骨格筋の形は機能に影響するのだろうか?骨格筋バイオメカニクス分野における過去の研究は筋の大きさ(体積や断面積)に注目しており、筋形状の機能意義は未だ明らかとなっていなかった。本研究では、統計形状モデリングという形状を定量化できる解析手法を用いて、この課題に取り組んだ。健常成人33名を対象に下肢のMRI画像を撮像し、人工知能による自動セグメンテーションを用いて、大腿四頭筋の形状を抽出した。抽出した大腿四頭筋に対し相同化及び次元削減法を用いて、大腿直筋、外側・内側・中間広筋の統計形状モデルを構築し、形状の特徴を表す形状成分スコアを算出した。筋の体積、形状成分スコアを独立変数、膝伸展筋力を従属変数とする重回帰分析を行った結果、外側広筋と中間広筋では筋の体積のみが有意な独立変数であった。興味深いことに、大腿直筋と内側広筋では筋の体積に加えて形状成分スコアも有意な独立変数として選択され、体積が大きいことに加え、大腿直筋の内外側方向の湾曲が大きいほど、内側広筋の遠位部が前方へ膨隆しているほど、膝伸展筋力が強いことが分かった。このメカニズムを明らかにするため、モーメントアームと作用線を算出し筋形状との関係を調べたところ、大腿直筋の湾曲や内側広筋の膨隆が大きいほど、前額面上で作用線が内側を向いていることが分かった。
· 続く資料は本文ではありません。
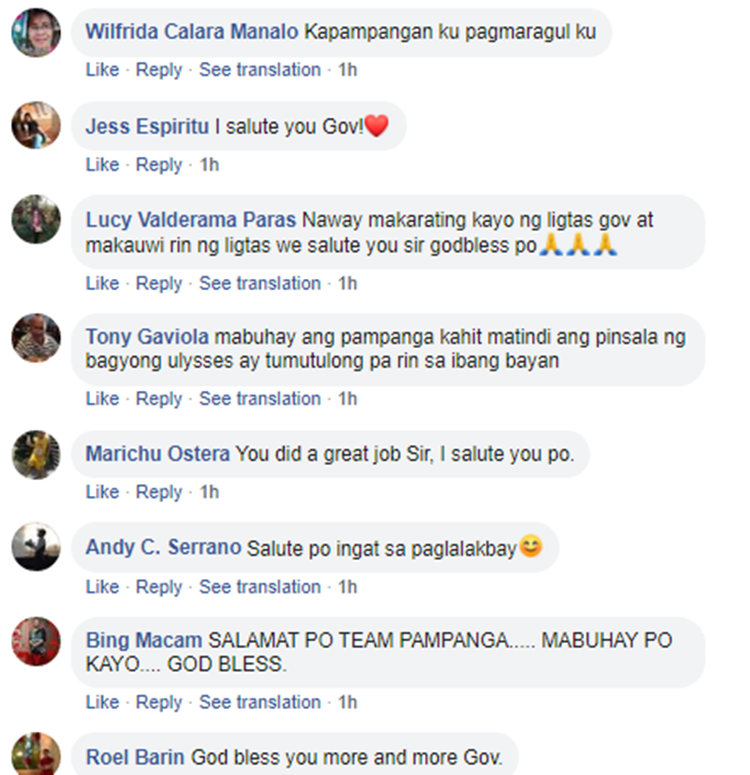Click Andy C. Serrano's avatar
The image size is (750, 775).
(36, 547)
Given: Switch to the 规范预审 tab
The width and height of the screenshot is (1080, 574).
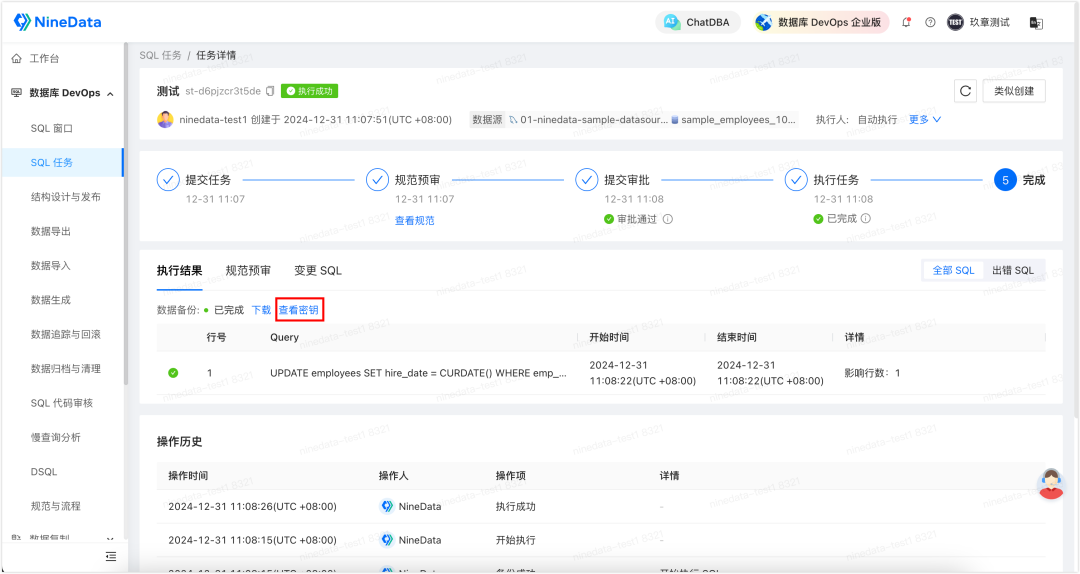Looking at the screenshot, I should (x=247, y=270).
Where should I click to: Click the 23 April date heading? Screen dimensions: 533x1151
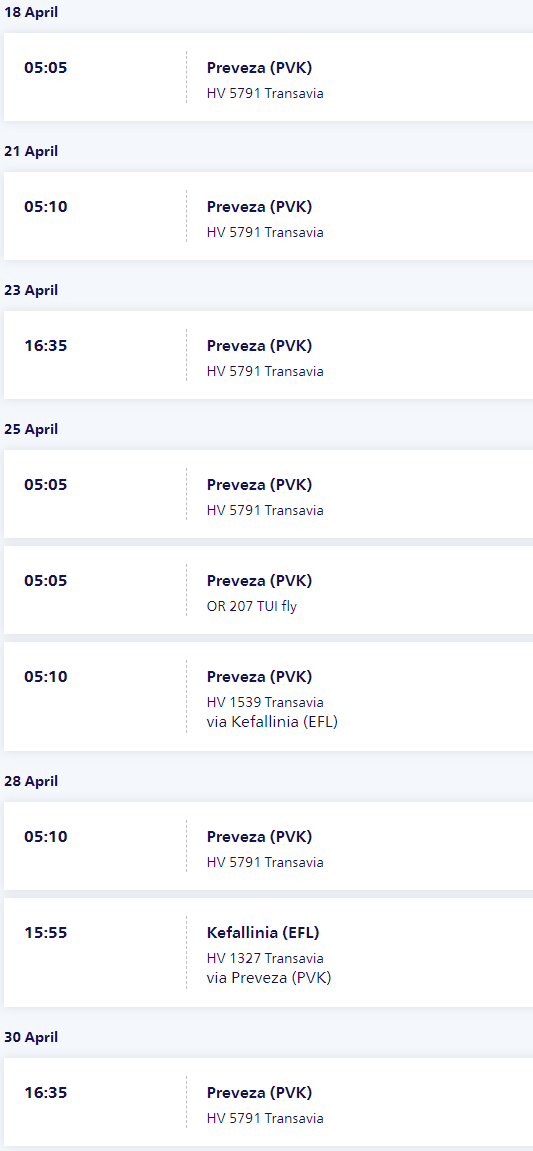click(31, 290)
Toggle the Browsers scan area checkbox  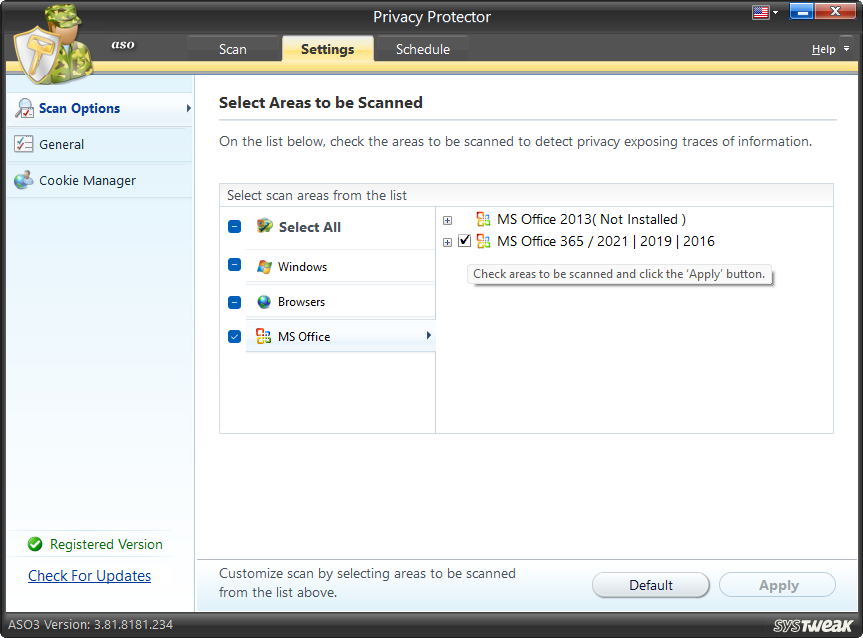coord(234,300)
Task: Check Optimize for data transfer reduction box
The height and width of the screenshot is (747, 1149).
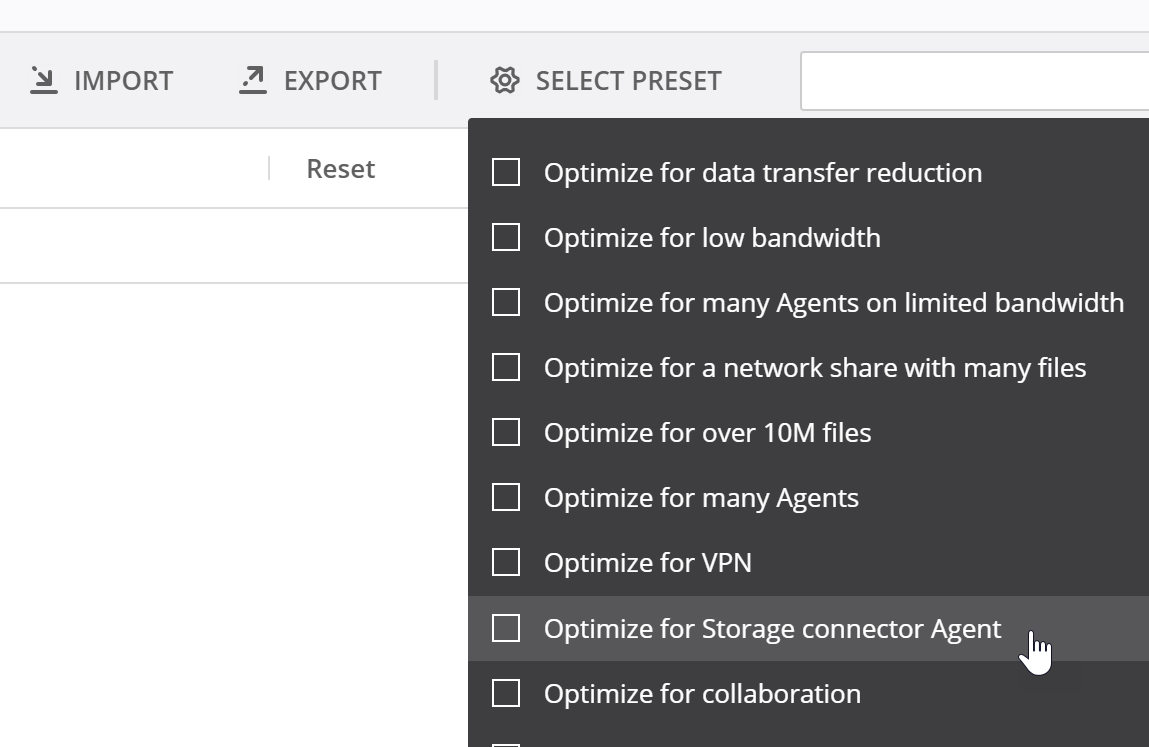Action: [x=506, y=172]
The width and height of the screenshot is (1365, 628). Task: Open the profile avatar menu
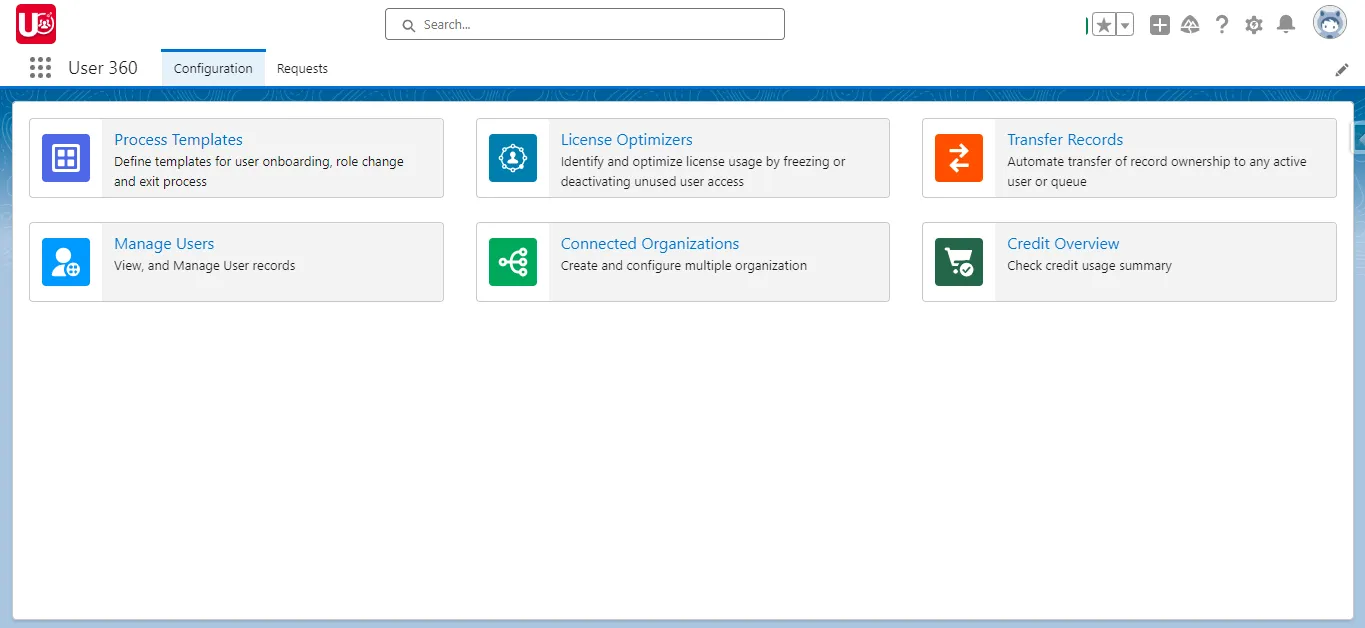(1329, 22)

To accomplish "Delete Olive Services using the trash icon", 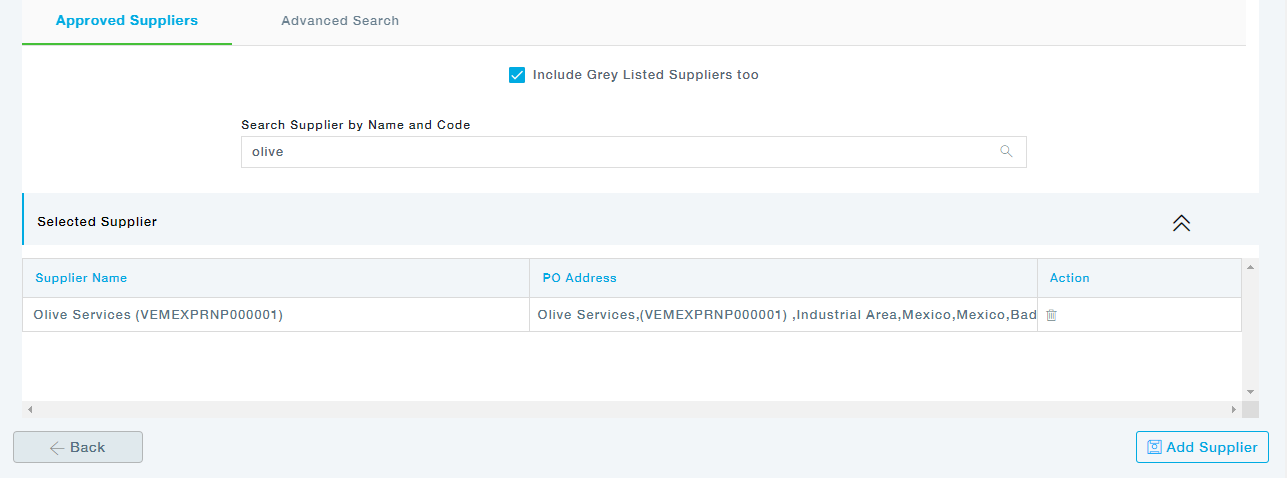I will (x=1051, y=315).
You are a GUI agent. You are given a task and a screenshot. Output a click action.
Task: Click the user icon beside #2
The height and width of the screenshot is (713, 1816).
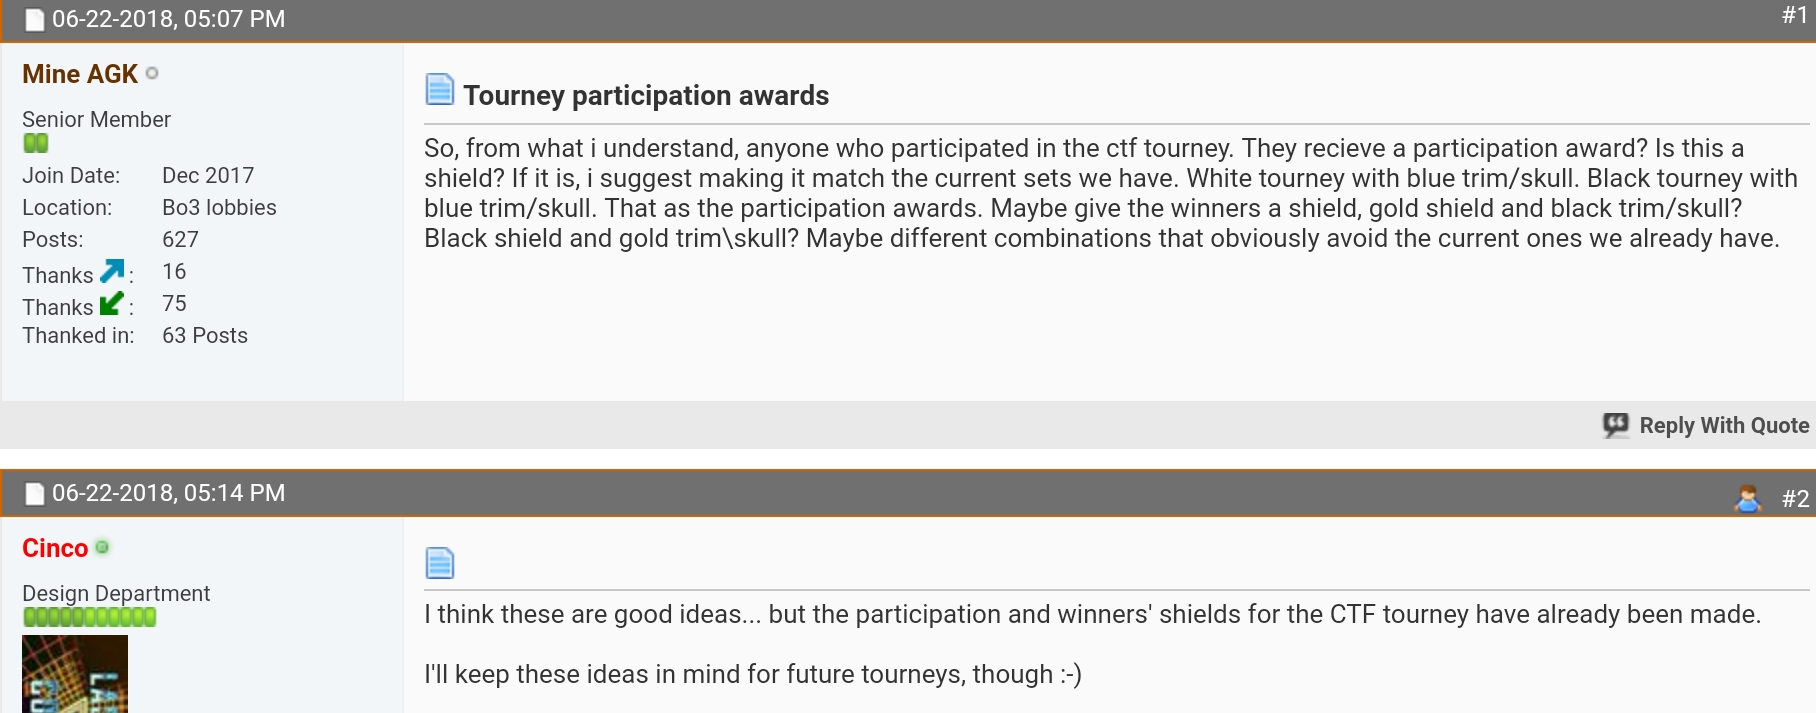pyautogui.click(x=1748, y=498)
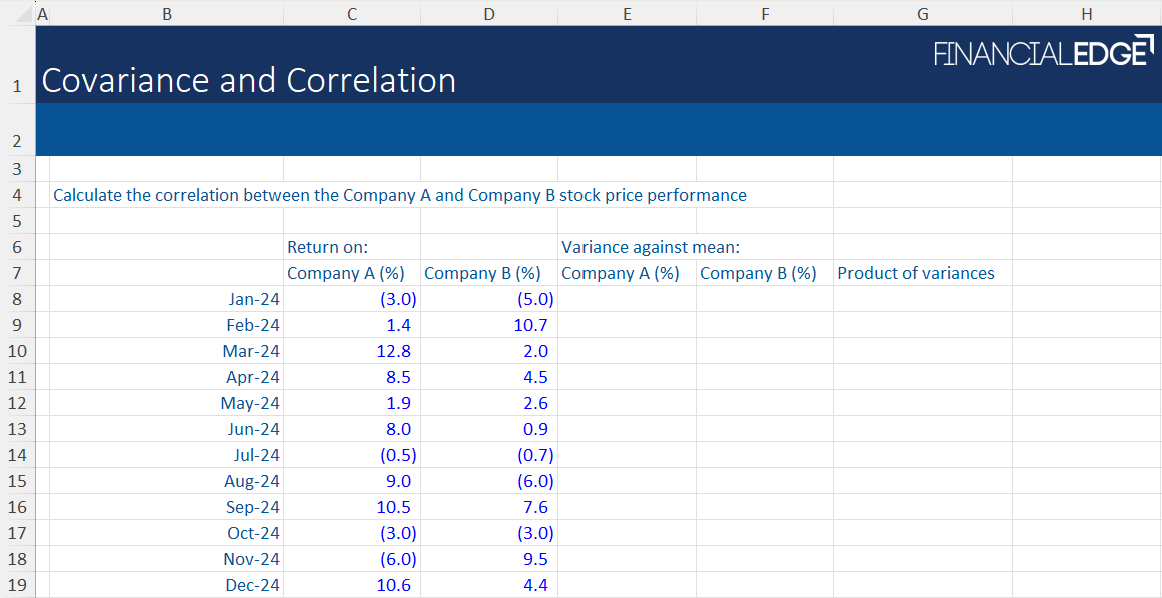Select column header H
The width and height of the screenshot is (1162, 598).
[1086, 14]
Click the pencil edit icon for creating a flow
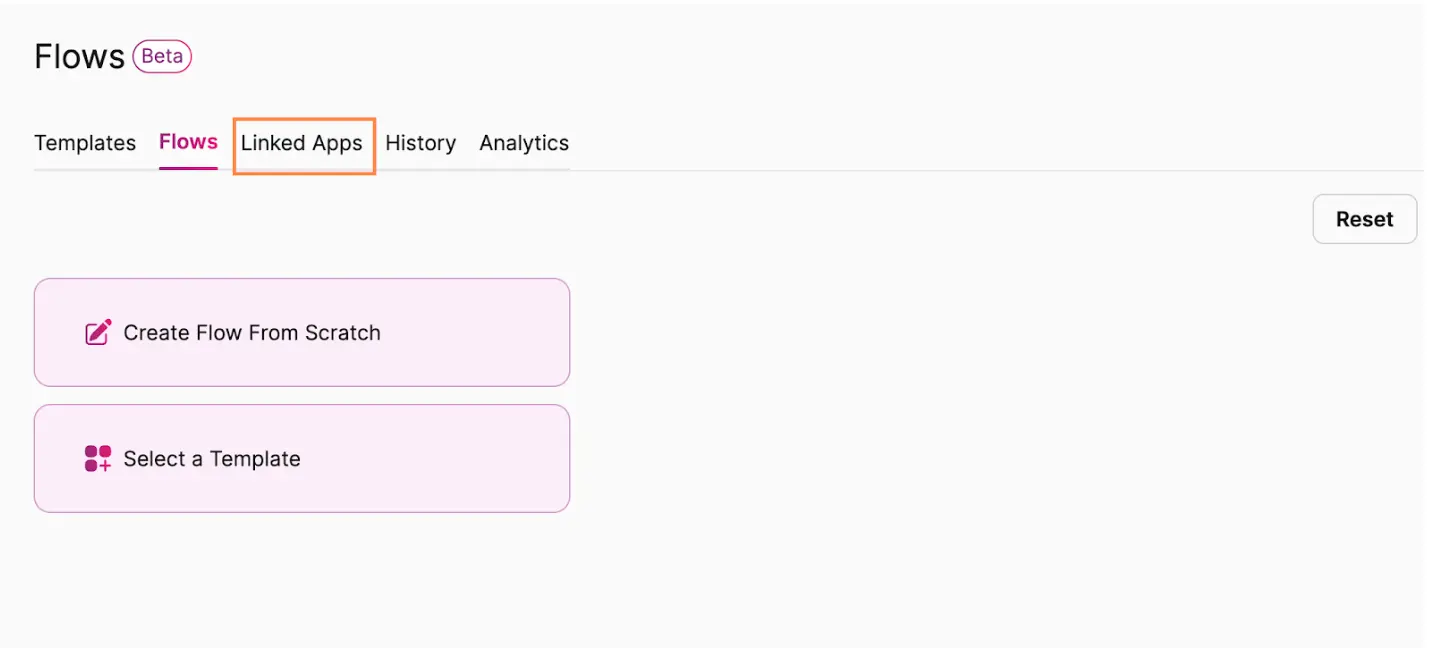 tap(98, 333)
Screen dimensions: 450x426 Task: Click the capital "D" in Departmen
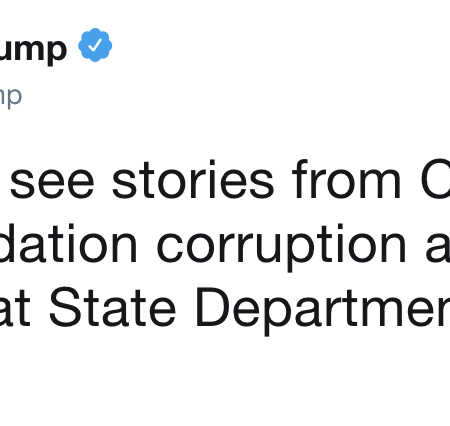pyautogui.click(x=212, y=307)

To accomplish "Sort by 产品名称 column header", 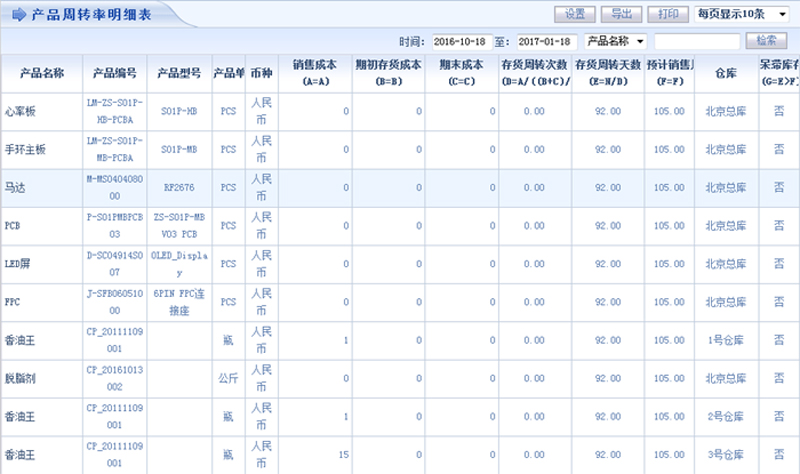I will pyautogui.click(x=40, y=73).
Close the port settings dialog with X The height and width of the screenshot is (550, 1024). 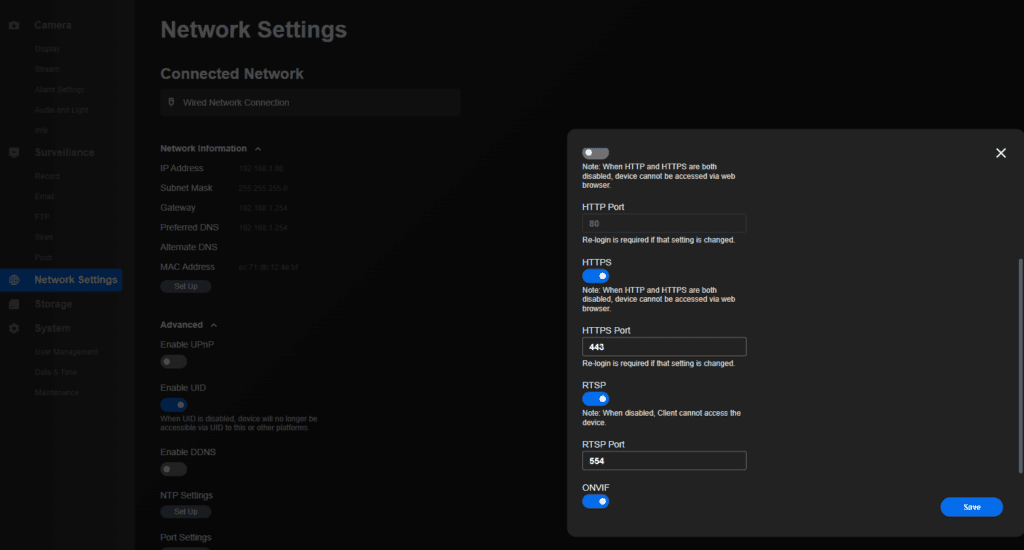point(1000,153)
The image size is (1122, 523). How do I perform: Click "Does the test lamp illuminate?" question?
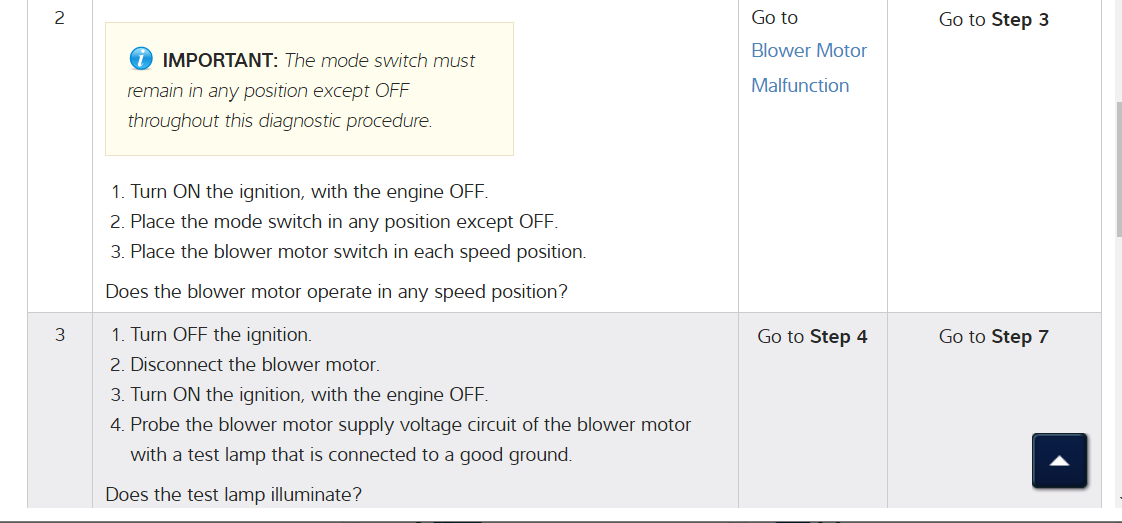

また、内側広筋の膨隆は膝蓋大腿関節の外側回旋モーメントアームとも関連していた。これらは膝関節内側方向の力成分を増加させるものであり、内外側の力分配を適切化することで大きな筋力発揮に貢献したと考えられる。以上より、筋の3次元形状は力学的利点を変化させることで
筋力発揮に影響することが明らかとなった。本発見は骨格筋バイオメカニクスにおける筋形状の機能的意義を示したとともに、筋形状に着目した評価法やトレーニング法など、リハビリテーションの新たな展開に繋がる可能性を秘めている。